= Description of the task =
Reproduce each line of the following material exactly, omitting the images.

= Supplied entries =
=-=-=
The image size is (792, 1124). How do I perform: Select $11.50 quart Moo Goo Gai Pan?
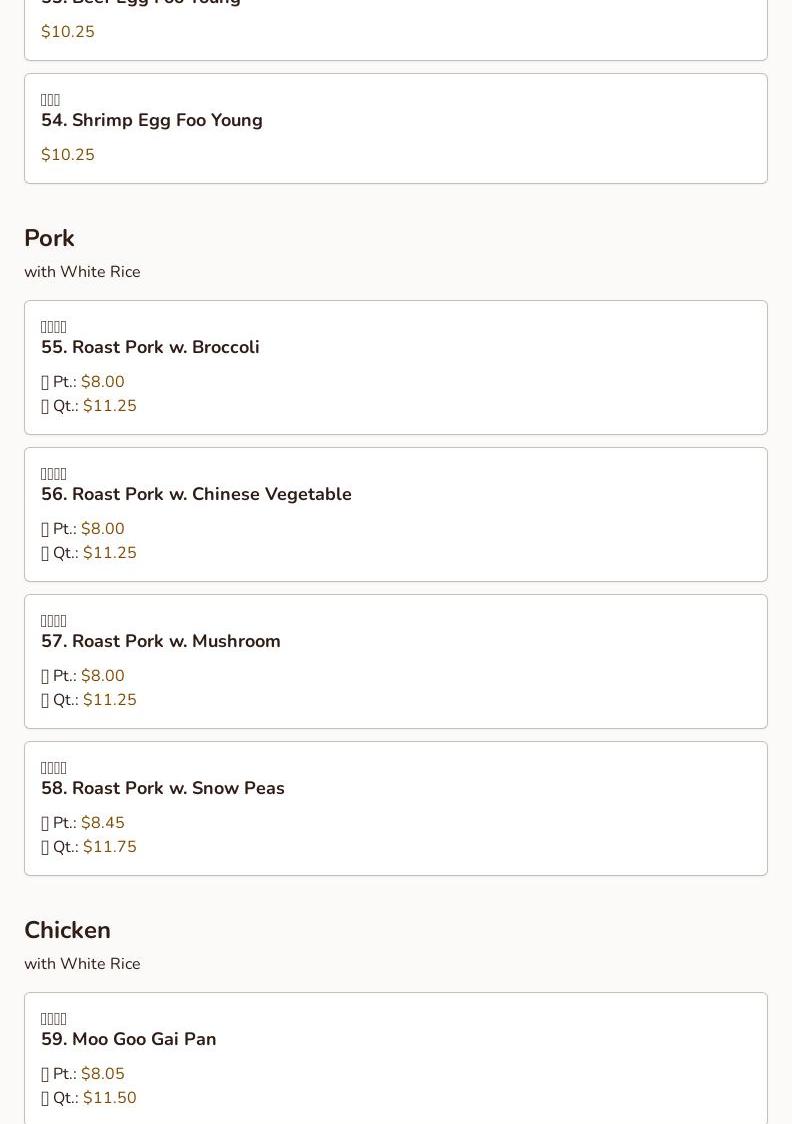click(x=109, y=1098)
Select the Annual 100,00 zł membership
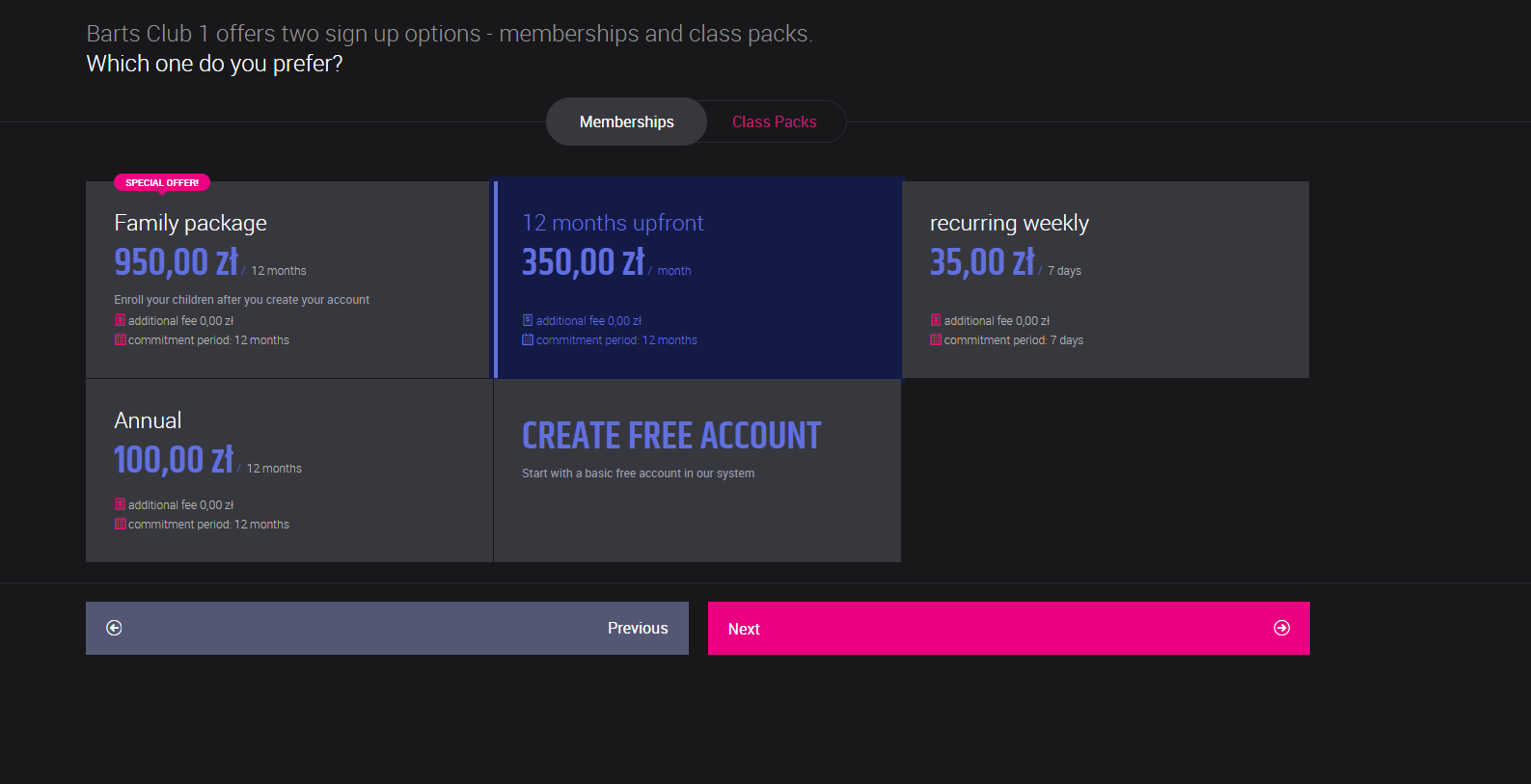The width and height of the screenshot is (1531, 784). coord(287,471)
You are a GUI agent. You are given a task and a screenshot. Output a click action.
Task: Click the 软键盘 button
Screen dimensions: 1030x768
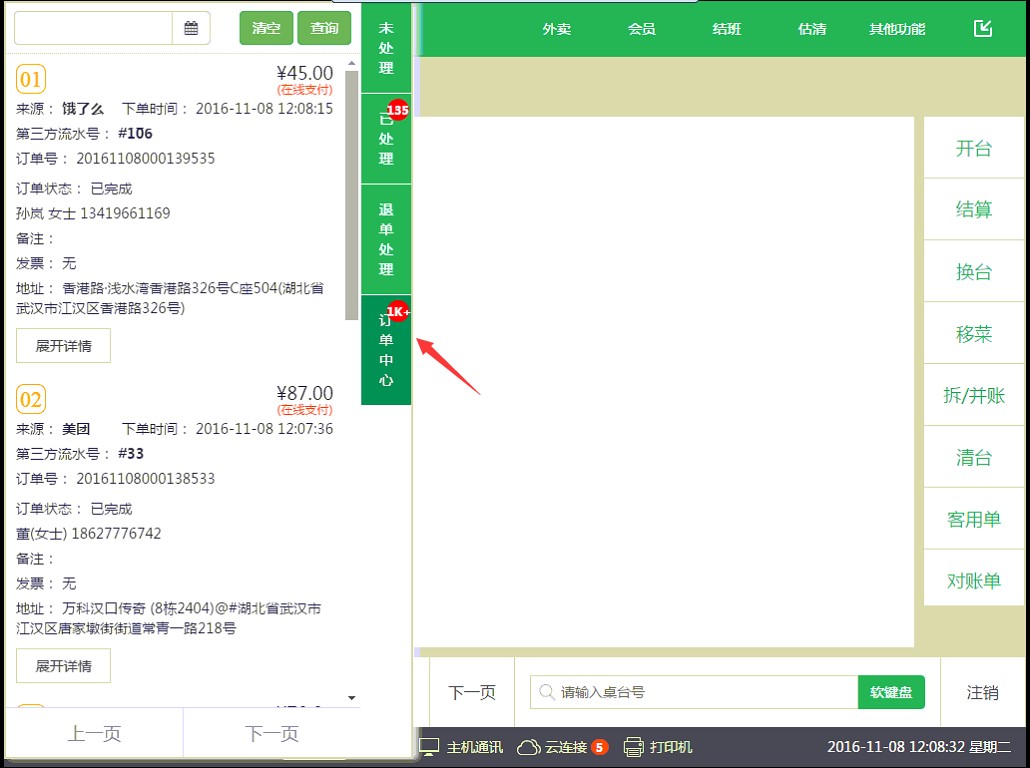point(891,692)
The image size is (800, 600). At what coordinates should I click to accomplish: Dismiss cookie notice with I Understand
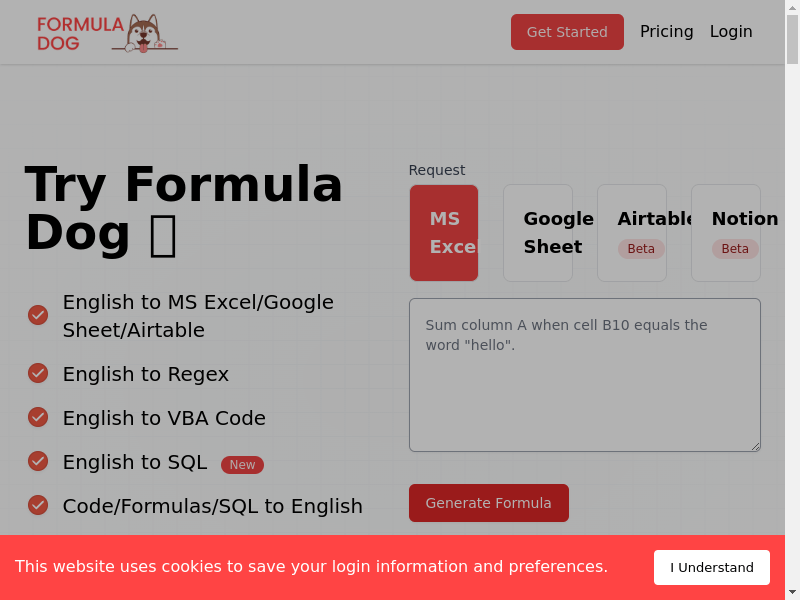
=-=-=
= Response to this exercise =
The image size is (792, 1124). How do I perform: Select $11.50 quart Moo Goo Gai Pan?
click(x=109, y=1098)
Select the Annual 100,00 zł membership
The width and height of the screenshot is (1531, 784). coord(287,471)
You are a GUI agent. You are given a task and a screenshot. Output a click action.
Task: Click the 软键盘 button
Screen dimensions: 1030x768
point(891,692)
The image size is (800, 600). At what coordinates should I click to accomplish: Dismiss cookie notice with I Understand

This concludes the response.